If we encounter one of the "postindented EOL tokens" or a trailing : in the first line of a focus block, we add extra indentation as appropriate.


  • [ ] depends on: #328

Ideally, we'd be able to describe indentation using Lean's parser, as an autoformatter implemented by the extension would.

Currently, this adds extra indents (after the first) by appending \t. ~~I'm not sure if VS code can be asked to indent twice "natively" in this situation, and I'm not sure if using \t would be problematic when it comes to distinctions between space-based indents and tab-based indents.~~ It seems that VS code converts these to spaces as appropriate, and cannot be asked to indent multiple times any other way.

This PR is WIP; please feel free to comment with any opinions or suggestions, especially if I've missed any common tokens! :)

thorimur avatar Sep 21 '23 02:09 thorimur

(I haven't forgotten this PR and I'll get back to re-reviewing it as soon as I find time for it)

mhuisi avatar Oct 12 '23 07:10 mhuisi

After mulling on this PR for a while, I think that there are unfortunately too many edge cases where the post-indented EOL token heuristics do the wrong thing. I'm afraid that accidentally adding incorrect indentation on occasion is much more annoying than consistently not adding any additional indentation, so I would prefer to not add these rules.

I've thought a bit about whether there is a better way to add these rules than the one in this PR, but I can't think of any with the limited view of the text that VS Code gives us with this configuration option.

mhuisi avatar Mar 13 '24 13:03 mhuisi

Makes sense! (I wish VS code would let us access the result of parsing somehow...)

Just to be clear, do you consider adding some indentation but not enough indentation to be part of the issue, or is the problem only the potential for "overshooting"? If the latter, I think there are some tokens which are always followed by at least one postindentation (such as try), for which we could develop rules that never overshoot. (We could also restrict to different circumstances to avoid overshooting, such as "by when the line starts with no whitespace and a def-like token".) (We'd want to verify any such universal style claims with regexes on mathlib before committing to them, of course.)

But, I undertand if you feel that adding some-but-not-necessarily-enough indentation causes more cognitive overhead than simply not doing so at all. :)

thorimur avatar Mar 14 '24 18:03 thorimur

Makes sense! (I wish VS code would let us access the result of parsing somehow...)

There's the textDocument/onTypeFormatting request, but the central problem is that you need to elaborate all dependencies of a declaration in order to be able to parse it, and so the latency for this request can be unacceptably high (think trying to use auto-completion in a portion of the document where the orange bars haven't disappeared yet).
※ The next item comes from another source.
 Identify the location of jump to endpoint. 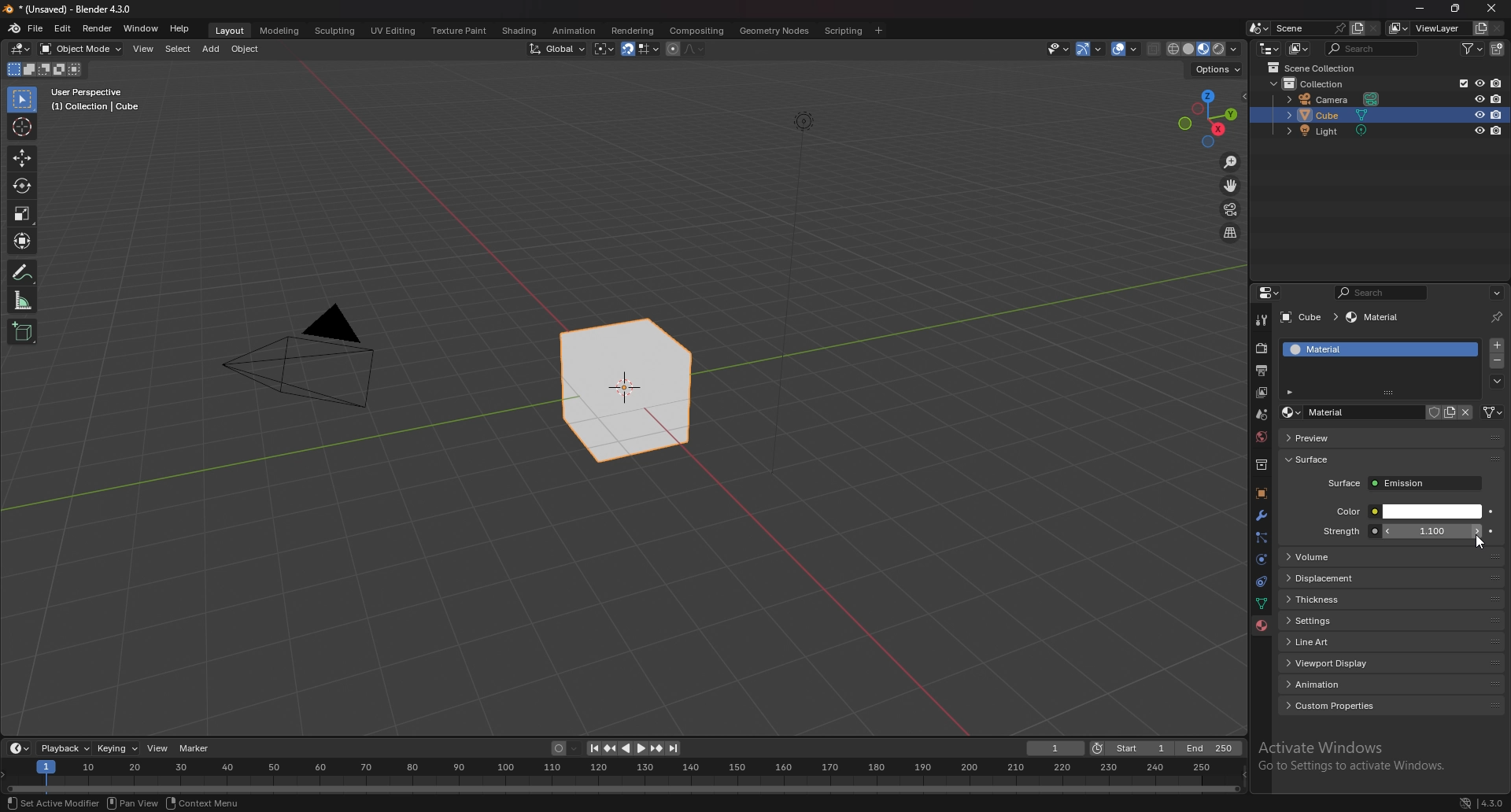
(673, 749).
Hence, this approach unfortunately isn't really feasible for us, either.

Just to be clear, do you consider adding some indentation but not enough indentation to be part of the issue, or is the problem only the potential for "overshooting"?

I consider inconsistent behavior in general to be bad and especially bad w.r.t. something that you usually don't need to think about, like input. In this context, I'd say that inconsistently adding too much indentation is worse than inconsistently adding too little indentation, because having to actively revert something that the computer did incorrectly is always extra frustrating (compared to needing to help it along).
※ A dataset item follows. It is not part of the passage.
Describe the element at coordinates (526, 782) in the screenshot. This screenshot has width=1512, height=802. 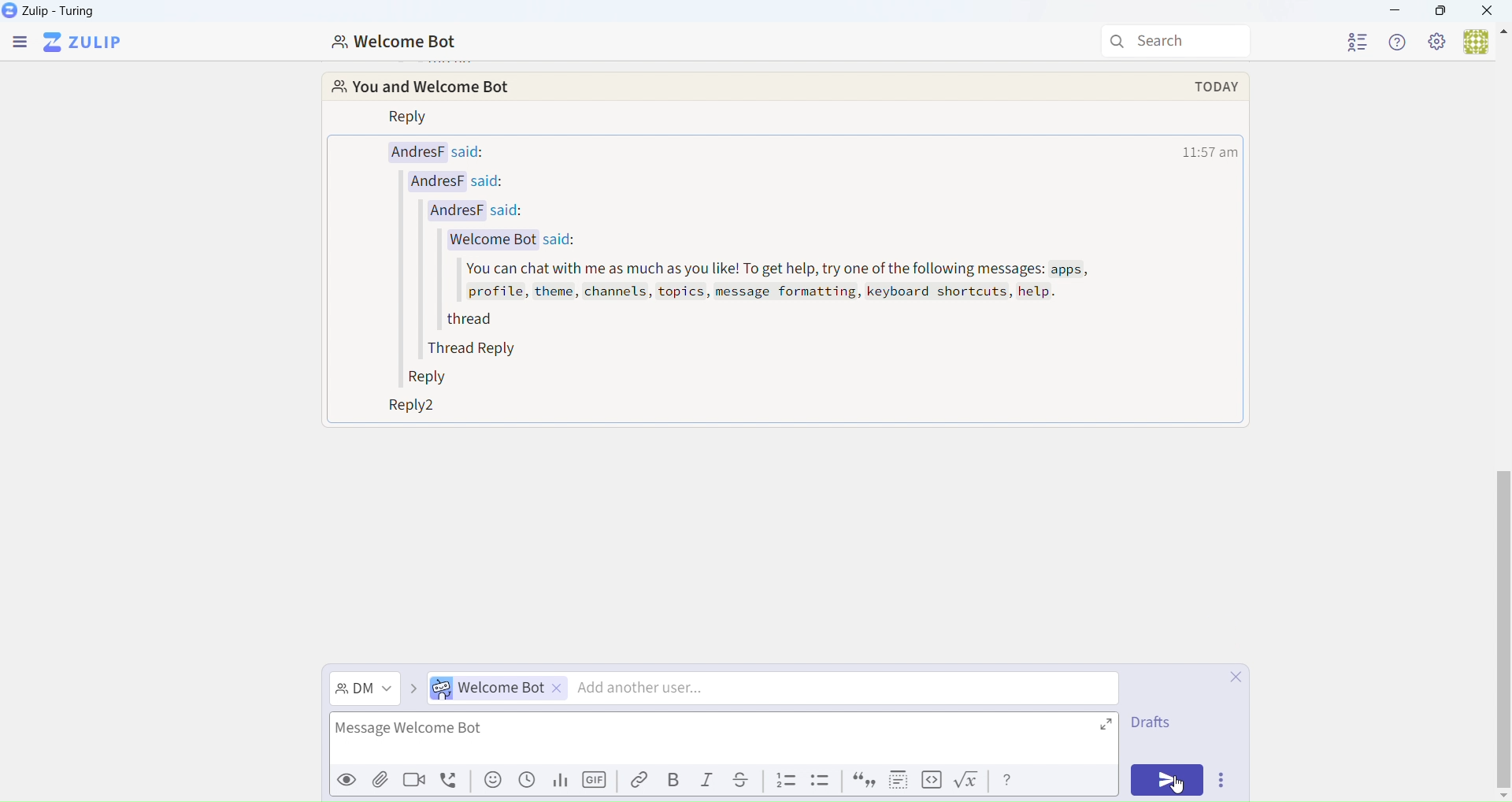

Specifically, I don't see a way that we can handle multi-line function signatures correctly in a way that doesn't overshoot or undershoot, and I think that this specific inconsistency will be sufficiently frustrating in practice (in either direction) that it's probably better to err on the side of simple indentation inheritance.

mhuisi avatar Mar 15 '24 09:03 mhuisi

Closing this for now due to reasons mentioned above.